Islamist group Boko Haram has been waging a war on Nigeria's civilians and military since 2009, relying upon violent tactics and frequent kidnappings to make their presence felt in Africa's most populous country.
Now a video released by Amnesty International has implicated the Nigerian military in war crimes while fighting the insurgent group. In the video, alleged members of the Nigerian military and the Civilian Joint Task Force (CJTF) can be seen slitting the throats of detained men and throwing them into a mass grave.
In another part of the video, a group of men can be seen sitting in a line, while individuals are led to the side of a blood-spattered grave, held down, and prepared to have their throats slits by what appear to be Nigerian security forces.
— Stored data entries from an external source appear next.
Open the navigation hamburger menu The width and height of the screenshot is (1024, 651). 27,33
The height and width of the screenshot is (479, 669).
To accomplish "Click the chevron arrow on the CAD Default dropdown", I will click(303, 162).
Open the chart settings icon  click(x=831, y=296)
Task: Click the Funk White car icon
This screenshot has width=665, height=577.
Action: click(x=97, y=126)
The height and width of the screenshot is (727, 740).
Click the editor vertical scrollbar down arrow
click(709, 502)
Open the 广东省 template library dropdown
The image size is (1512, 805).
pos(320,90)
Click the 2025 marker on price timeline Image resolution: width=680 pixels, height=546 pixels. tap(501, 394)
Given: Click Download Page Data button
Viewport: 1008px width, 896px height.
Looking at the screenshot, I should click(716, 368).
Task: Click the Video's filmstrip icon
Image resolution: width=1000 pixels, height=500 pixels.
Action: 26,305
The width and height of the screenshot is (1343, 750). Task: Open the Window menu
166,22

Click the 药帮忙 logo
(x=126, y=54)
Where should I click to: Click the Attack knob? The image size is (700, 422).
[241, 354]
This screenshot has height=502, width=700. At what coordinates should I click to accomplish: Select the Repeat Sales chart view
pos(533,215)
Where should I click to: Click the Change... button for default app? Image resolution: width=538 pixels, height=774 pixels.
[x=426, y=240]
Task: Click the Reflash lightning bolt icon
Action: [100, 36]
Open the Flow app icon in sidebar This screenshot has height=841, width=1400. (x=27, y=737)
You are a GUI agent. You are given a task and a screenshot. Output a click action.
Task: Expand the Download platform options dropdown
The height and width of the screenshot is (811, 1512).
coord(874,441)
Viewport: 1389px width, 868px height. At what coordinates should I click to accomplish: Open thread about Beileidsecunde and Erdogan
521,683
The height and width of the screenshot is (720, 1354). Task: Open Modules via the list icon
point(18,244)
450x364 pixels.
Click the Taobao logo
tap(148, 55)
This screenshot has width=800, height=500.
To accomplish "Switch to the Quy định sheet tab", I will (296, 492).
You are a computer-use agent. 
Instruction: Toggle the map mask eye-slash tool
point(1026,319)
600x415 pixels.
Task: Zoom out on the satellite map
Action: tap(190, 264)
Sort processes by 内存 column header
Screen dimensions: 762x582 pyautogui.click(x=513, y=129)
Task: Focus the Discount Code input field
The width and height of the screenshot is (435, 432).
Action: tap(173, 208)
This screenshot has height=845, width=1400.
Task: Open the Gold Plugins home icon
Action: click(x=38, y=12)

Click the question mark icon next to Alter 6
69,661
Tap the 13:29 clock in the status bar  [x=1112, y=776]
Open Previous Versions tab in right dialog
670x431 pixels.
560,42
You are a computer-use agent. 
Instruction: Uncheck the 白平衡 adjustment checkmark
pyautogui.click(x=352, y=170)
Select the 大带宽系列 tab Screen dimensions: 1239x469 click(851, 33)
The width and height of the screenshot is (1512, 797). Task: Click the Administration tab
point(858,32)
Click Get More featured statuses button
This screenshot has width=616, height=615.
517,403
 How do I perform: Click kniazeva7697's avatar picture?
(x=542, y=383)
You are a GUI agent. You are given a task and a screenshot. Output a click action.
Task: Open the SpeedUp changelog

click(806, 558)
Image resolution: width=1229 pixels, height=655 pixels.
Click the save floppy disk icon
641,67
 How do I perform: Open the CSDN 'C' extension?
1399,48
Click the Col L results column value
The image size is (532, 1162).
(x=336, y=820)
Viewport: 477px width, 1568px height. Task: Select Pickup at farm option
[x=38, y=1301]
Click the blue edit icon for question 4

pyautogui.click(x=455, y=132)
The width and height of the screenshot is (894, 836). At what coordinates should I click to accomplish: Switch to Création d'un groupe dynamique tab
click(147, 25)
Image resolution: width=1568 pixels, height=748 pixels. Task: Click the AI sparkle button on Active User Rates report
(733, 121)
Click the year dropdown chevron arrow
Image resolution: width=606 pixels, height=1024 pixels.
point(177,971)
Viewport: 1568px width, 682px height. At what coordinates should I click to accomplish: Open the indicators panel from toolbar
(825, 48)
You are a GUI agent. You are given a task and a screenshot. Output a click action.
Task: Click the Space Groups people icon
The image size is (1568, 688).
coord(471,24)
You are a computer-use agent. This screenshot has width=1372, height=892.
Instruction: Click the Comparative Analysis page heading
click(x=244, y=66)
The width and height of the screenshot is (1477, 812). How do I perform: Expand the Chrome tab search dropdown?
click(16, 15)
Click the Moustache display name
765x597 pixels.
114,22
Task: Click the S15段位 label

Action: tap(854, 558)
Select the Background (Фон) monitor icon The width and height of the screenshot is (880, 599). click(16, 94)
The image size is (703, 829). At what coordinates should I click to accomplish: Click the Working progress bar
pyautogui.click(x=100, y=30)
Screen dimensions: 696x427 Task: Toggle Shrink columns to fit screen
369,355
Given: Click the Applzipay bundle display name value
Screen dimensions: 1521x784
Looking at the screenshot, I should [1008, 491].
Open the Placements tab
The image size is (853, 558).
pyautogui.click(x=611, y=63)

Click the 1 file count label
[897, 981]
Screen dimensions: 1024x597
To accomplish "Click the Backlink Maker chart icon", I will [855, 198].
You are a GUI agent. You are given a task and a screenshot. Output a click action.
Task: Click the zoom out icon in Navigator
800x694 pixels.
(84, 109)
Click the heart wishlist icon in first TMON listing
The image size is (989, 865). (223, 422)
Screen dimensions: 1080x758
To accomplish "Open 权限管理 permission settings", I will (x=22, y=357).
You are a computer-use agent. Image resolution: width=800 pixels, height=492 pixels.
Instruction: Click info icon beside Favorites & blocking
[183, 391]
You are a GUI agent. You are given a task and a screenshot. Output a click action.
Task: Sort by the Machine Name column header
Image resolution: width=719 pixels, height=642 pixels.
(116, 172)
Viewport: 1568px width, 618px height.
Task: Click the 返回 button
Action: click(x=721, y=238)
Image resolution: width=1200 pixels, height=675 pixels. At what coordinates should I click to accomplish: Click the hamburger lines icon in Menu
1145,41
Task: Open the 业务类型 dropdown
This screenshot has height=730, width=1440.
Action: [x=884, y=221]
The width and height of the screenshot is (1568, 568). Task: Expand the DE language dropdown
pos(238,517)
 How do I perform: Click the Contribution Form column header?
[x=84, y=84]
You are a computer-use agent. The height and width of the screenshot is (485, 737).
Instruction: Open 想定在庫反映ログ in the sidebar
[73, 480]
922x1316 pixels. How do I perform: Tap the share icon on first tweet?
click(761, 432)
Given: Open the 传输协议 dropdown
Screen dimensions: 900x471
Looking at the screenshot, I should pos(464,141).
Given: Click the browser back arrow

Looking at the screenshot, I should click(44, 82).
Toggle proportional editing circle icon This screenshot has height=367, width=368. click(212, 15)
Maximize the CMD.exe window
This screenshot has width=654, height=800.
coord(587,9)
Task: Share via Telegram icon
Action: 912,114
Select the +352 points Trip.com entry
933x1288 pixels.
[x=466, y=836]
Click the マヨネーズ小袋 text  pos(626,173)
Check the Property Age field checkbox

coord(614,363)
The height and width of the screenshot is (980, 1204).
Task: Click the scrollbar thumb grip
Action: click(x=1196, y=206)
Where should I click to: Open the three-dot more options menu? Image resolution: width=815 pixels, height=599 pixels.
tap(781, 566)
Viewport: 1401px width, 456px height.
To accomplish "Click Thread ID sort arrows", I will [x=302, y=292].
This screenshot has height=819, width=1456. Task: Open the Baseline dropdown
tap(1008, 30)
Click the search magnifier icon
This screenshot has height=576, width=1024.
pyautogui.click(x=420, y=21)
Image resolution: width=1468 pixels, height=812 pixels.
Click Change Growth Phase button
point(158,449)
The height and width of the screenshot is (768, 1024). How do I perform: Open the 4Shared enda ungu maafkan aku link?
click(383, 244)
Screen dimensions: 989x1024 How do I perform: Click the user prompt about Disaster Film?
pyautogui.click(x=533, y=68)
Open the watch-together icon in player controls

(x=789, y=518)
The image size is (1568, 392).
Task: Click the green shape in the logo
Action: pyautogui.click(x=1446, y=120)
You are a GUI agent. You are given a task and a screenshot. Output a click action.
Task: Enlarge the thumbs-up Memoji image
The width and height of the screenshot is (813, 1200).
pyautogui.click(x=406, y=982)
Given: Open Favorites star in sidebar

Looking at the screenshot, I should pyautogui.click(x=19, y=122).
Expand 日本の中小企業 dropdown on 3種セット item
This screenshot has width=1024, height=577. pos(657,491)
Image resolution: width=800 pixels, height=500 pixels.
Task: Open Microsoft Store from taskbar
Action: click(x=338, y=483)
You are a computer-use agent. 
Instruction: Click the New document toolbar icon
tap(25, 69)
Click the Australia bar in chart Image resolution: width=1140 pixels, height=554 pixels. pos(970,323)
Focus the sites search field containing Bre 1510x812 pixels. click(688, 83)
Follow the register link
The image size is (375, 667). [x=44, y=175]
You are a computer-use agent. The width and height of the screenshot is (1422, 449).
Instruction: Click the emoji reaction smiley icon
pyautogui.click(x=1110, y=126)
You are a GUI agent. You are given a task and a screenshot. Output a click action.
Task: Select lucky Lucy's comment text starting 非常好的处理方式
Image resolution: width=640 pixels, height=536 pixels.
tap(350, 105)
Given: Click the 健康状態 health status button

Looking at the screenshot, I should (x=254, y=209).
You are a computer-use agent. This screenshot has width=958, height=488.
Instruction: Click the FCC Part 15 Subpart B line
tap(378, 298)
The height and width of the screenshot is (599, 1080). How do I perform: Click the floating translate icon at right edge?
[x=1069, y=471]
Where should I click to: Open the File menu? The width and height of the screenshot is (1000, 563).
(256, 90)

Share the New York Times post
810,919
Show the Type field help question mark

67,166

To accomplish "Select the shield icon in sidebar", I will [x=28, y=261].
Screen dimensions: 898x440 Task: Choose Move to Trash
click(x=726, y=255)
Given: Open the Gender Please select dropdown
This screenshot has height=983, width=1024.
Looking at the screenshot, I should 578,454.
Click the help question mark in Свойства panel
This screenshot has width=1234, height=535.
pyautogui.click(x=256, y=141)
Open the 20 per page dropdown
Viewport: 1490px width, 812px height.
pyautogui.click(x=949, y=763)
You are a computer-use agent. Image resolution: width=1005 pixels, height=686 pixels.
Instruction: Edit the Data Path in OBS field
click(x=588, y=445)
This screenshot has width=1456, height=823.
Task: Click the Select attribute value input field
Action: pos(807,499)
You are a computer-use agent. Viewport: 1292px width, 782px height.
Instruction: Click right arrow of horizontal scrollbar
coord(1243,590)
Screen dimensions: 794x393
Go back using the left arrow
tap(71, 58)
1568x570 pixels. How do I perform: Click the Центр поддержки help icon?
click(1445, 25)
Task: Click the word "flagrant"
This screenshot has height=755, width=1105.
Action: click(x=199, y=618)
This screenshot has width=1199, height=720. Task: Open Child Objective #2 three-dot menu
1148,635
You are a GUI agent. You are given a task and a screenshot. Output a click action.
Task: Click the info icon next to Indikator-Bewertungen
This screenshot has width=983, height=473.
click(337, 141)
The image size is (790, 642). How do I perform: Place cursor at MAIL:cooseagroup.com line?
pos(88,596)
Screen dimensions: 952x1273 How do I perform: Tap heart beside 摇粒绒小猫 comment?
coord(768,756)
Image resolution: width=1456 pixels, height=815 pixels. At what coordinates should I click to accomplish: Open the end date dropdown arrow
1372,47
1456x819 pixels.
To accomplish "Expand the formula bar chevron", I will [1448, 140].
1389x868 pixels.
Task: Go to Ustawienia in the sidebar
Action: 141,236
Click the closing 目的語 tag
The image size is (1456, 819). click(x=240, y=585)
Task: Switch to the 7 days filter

"This shocking new evidence is further proof of the appalling disregard for humanity in north-eastern Nigeria, where war crimes are being committed with abandon by all sides in the conflict," said Amnesty International Secretary General Salil Shetty in a press release. "The ghastly images are made worse by the numerous testimonies we have gathered which suggest that extrajudicial executions are, in fact, regularly carried out by the Nigerian military and CJTF."
While the footage offers specific and grisly evidence of such crimes, it has not come as a surprise to experts.
"What the report does it provides greater precision for what anybody who's been watching Nigeria has known for a very long time, which is that the security forces are regularly committing human rights abuses in northeast Nigeria," John Campbell, Senior Fellow for Africa Policy Studies at the Council on Foreign Relations, told VICE News.
Campbell also pointed to the 2009 execution of Boko Haram leader Mohammed Yusuf by Nigerian security forces, which was deemed an extrajudicial killing by Human Rights Watch. That incident was also captured on video and subsequently went viral.
"We're not talking about anything here which is new," he said. "The Nigerian government continues to deny that such security abuses are occurring and is apparently taking no steps to curb them."
An email sent by VICE News to Borno state Senator Mohammed Ali Ndume was not immediately returned.
The video, which includes testimonies to Amnesty International staff members, also contains footage of a village in Borno state following a raid by Boko Haram that left nearly 100 dead.
According to Amnesty International, more than 4,000 have died in attacks by both Boko Haram and the Nigerian military in the past year, most of them civilians.